Ao longo da história, desde tempos imemoriais, o Direito Penal vem fazendo a escolha daqueles que serão os seus eleitos, por meio de sistemas de imputação movidos pelos mais variados sabores e propósitos: quer seja no desiderato da defesa dos valores morais ou religiosos; no sentido da proteção do sistema de normas; dos bens jurídicos ou como um mecanismo de controle social.

Dessa forma, ganha enorme importância para o Direito Penal, na atualidade, a indagação acerca de seu real mister: a retribuição pelo mal causado pelo delito, a preservação das garantias individuais diante da expansão do poder punitivo do Estado, a preservação de um sistema de normas ou a proteção dos bens jurídicos?

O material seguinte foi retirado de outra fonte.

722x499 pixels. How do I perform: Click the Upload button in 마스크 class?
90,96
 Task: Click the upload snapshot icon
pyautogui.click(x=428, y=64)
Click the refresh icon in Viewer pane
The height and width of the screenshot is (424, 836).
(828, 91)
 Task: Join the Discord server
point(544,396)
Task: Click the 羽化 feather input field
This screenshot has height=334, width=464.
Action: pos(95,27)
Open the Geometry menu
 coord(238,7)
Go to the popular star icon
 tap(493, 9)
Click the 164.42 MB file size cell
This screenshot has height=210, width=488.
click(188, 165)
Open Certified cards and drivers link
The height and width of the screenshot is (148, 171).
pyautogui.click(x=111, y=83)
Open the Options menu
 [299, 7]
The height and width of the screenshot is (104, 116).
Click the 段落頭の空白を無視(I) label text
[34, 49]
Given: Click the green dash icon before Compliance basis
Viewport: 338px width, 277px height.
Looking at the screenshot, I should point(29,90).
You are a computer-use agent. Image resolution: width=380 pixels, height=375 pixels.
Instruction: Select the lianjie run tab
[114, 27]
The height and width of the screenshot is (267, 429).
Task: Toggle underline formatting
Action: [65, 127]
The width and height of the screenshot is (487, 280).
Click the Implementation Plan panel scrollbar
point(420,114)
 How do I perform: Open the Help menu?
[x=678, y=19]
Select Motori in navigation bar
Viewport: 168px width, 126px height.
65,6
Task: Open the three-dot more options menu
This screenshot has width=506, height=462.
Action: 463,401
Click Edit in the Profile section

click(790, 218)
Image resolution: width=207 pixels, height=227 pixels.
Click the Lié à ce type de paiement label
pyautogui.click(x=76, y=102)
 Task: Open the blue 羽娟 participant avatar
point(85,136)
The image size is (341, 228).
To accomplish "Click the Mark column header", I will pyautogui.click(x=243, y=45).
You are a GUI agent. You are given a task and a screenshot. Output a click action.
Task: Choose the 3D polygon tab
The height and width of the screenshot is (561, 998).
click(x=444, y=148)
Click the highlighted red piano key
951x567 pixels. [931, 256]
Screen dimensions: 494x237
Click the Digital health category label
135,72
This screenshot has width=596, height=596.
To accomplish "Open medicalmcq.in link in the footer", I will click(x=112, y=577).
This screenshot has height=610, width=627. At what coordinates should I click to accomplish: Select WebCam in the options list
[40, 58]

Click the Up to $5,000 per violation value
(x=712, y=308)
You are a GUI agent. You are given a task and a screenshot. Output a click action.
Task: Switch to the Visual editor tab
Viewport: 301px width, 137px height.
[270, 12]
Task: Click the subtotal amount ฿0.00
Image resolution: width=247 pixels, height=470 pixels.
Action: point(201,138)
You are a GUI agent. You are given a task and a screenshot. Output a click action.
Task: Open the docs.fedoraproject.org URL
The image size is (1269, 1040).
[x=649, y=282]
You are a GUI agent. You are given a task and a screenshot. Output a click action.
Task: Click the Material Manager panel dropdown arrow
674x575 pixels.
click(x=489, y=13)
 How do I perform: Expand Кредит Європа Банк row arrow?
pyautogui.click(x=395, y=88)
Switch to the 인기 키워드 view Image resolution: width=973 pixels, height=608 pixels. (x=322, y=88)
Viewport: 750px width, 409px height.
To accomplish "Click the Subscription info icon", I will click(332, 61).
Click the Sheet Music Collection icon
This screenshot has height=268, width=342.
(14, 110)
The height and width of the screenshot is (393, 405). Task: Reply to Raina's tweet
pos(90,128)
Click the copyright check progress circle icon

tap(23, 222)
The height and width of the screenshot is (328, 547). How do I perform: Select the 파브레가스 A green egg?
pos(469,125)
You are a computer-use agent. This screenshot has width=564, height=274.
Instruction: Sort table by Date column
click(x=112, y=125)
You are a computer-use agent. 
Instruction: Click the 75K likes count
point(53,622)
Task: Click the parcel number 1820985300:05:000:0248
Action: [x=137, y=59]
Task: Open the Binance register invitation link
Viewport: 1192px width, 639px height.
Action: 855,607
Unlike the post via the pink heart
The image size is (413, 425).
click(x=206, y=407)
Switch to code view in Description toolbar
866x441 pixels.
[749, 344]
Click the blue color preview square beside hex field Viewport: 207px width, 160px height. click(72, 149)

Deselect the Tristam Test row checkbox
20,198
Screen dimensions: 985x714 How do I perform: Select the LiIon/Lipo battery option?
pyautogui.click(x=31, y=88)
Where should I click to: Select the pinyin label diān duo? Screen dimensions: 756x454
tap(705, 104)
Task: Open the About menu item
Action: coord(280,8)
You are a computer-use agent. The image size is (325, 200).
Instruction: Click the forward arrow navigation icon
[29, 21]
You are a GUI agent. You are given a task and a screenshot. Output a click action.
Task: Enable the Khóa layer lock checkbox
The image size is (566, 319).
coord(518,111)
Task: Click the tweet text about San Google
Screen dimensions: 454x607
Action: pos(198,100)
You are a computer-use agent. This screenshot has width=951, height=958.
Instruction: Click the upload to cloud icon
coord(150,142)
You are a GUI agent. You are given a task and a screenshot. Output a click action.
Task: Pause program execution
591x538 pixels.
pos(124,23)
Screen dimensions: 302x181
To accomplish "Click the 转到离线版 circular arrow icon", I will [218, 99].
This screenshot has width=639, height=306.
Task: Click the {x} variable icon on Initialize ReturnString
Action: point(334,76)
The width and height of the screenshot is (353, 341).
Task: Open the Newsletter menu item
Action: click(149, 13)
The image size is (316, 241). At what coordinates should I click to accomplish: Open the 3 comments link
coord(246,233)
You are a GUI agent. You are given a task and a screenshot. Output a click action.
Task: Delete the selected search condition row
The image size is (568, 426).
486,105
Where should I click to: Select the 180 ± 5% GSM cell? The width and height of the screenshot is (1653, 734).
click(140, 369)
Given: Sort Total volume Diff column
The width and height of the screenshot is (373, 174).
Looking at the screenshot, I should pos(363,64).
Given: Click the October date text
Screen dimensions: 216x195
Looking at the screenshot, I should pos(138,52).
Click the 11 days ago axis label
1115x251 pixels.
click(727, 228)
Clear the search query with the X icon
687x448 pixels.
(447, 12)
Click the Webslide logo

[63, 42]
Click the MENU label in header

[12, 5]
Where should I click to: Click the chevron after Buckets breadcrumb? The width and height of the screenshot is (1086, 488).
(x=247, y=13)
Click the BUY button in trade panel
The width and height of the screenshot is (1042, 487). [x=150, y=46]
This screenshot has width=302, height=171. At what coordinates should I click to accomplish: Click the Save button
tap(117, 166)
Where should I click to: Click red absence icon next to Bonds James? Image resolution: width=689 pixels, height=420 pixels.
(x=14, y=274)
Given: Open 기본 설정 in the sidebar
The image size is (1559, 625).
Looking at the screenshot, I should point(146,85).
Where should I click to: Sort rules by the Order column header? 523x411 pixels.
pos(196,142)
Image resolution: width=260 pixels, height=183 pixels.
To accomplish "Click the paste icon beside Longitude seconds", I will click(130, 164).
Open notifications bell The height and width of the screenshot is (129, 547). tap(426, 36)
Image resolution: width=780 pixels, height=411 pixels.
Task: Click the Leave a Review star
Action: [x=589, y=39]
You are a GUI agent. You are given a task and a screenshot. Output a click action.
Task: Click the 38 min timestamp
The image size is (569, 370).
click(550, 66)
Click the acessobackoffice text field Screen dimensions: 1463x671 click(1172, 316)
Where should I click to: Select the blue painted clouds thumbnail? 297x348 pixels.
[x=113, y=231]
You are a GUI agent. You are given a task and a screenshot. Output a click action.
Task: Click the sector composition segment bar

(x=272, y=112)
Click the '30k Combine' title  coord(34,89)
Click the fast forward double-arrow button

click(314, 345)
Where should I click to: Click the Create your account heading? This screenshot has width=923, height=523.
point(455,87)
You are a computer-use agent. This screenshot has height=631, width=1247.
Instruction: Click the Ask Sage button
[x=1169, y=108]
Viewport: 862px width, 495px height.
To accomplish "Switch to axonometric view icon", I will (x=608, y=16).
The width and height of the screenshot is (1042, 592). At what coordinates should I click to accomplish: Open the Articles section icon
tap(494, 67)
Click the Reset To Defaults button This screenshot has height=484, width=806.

É reinante, entre os pensadores do Direito Penal, a necessidade da busca de uma “expressão de sentido” para o próprio Direito Penal, que venha a auxiliar especialmente na edificação dos Estados Democráticos de Direito, na reafirmação das conquistas das liberdades individuais pautadas em governos de leis e não de homens, sem perder de vista a sua efetividade.

Nessa ordem de ideias, em uma realidade pré-típica, as teorias da conduta assumem um papel absolutamente destacado no pensamento jurídico-penal, no sentido de selecionar as ações humanas que serão relevantes para um direito que, a priori, deve ser mínimo, subsidiário, de ultima ratio, especialmente na perspectiva da democracia.

Por outro lado, não se pode olvidar que as próprias teorias da conduta se alicerçam em aspectos culturais, filosóficos, econômicos e, sobretudo, políticos vividos em cada contexto histórico e social.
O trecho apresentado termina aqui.